### [READING TEXT]
* start *

3. Boston sports fans have really strong feelings toward the manning brothers & they are not good: jealous? obvi! & as a long lost manning sister i am kind of offended...& scared. When i move i plan to wear my "manning" giants tee just to the corner of my block...ya know...just to see how safe i'll be. based on what i heard from some peyton/eli haters this weekend i don't think i'll be very safe at all.

4. The homeless people are a lot less aggressive & seem way more sincere: this guy on the train had apparently made an attempt to get a bed at a shelter but it filled up so he had only about an hour to get $6.50 to get on a train to get to this other shelter wear he was sure to get a bed. It definitely tugged at your heart strings...but i'm a new yorker & my heart strings are made of stone & not at all tugg-able. I'm sorry guy, but I just know too many "bums" who tell sob stories for a living. It was hard for me not to believe that when you got off the train after getting $6.50 about 50 times that day you weren't going home to a mansion.

5. Boston is JUST AS expensive as New York City: but like...why? boston is like 1/3 the size of nyc. It was really nice paying only $4.50 for a stella (i usually pay $7) but still! come on. i need you to be cheaper boston. i refuse to pay $1200 a month for a studio in a "city" where all public transportation is shut down by 1am.

6. ok so this post was originally supposed to be 10 things i learned during my weekend in boston...gonna have to cut this to 5 becauseeeee apparently i didn't learn all that much
but i had a great time!
despite not finding the perfect apartment - & my idea of the perfect apartment is an exact replica of carrie bradshaws nyc apartment both pre & post the makeover she did in the 1st movie ::nods::
I secured my job up there, got a bit of an idea of what to expect from emerson, got a feel for the "city", found a couple starbucks - completely ignoring the existence of "dunkin donuts", had a "phil collins"...or two, watched tom collichio eat a hamburger, hmmm what else!

overall it was a pretty good introduction to the city that will be my home for the next couple of years.
its definitely no nyc & its going to take some time to get used to, but i think i will be a-o-kay.

*the NFT guide to boston SAVED me this weekend & for a girl who has never really had to read a map before, i think i did a pretty good job!


Tuesday, May 29, 2012

jack.

It was unbearably hot in NYC today & while his mother walked around our store a little boy, jack, who couldn't be any older than 4 & 1/2 took refuge on our couch. He was half asleep when his father & older brother finally arrived in the store and joined them on the couch. His older brother was restless and jack was unable to finish his nap. The father tried to get them both to sit still & jack suggested they sit back & close their eyes.

Great idea.

& then he said the most amazing thing any 4 year old boy could say:

Jack *with his eyes still closed*: you know what i do when i sleep?
father: what do you do?
jack: i think
father: think about what?

* end *

### [SUPPLIED MATERIAL]

* start *

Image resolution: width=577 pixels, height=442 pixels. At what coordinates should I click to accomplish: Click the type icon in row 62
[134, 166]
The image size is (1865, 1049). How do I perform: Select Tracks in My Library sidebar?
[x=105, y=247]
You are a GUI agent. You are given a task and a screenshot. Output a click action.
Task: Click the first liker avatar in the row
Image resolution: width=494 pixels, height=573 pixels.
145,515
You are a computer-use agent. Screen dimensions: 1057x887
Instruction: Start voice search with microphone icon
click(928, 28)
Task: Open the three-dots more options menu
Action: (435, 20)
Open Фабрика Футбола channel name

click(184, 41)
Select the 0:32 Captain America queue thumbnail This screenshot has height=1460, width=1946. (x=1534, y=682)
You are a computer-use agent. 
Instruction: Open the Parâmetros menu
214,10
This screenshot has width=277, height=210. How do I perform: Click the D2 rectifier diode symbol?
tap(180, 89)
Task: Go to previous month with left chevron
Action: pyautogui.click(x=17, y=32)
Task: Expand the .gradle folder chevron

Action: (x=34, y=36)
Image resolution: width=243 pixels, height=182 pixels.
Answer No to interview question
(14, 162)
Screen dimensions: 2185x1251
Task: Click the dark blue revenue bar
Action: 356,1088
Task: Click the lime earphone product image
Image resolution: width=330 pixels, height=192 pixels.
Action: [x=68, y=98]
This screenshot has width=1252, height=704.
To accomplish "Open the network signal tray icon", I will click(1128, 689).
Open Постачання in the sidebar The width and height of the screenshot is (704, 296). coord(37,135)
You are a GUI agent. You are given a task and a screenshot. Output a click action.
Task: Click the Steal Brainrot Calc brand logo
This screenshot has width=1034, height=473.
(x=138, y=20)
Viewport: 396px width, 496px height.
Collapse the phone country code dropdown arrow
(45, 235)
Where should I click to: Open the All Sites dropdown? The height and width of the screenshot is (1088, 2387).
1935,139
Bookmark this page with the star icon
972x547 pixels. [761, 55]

* end *

### [YOUR TASK]
Answer these questions using the blog post about Boston:
1. How much money did the man on the train need to get to the other shelter?
2. How much does the writer usually pay for a Stella?
3. What is the most that Jack's age could be, according to the writer?
The lines have nothing to do with the text.

### [FINISHED TASK]
1. $6.50
2. $7
3. 4 & 1/2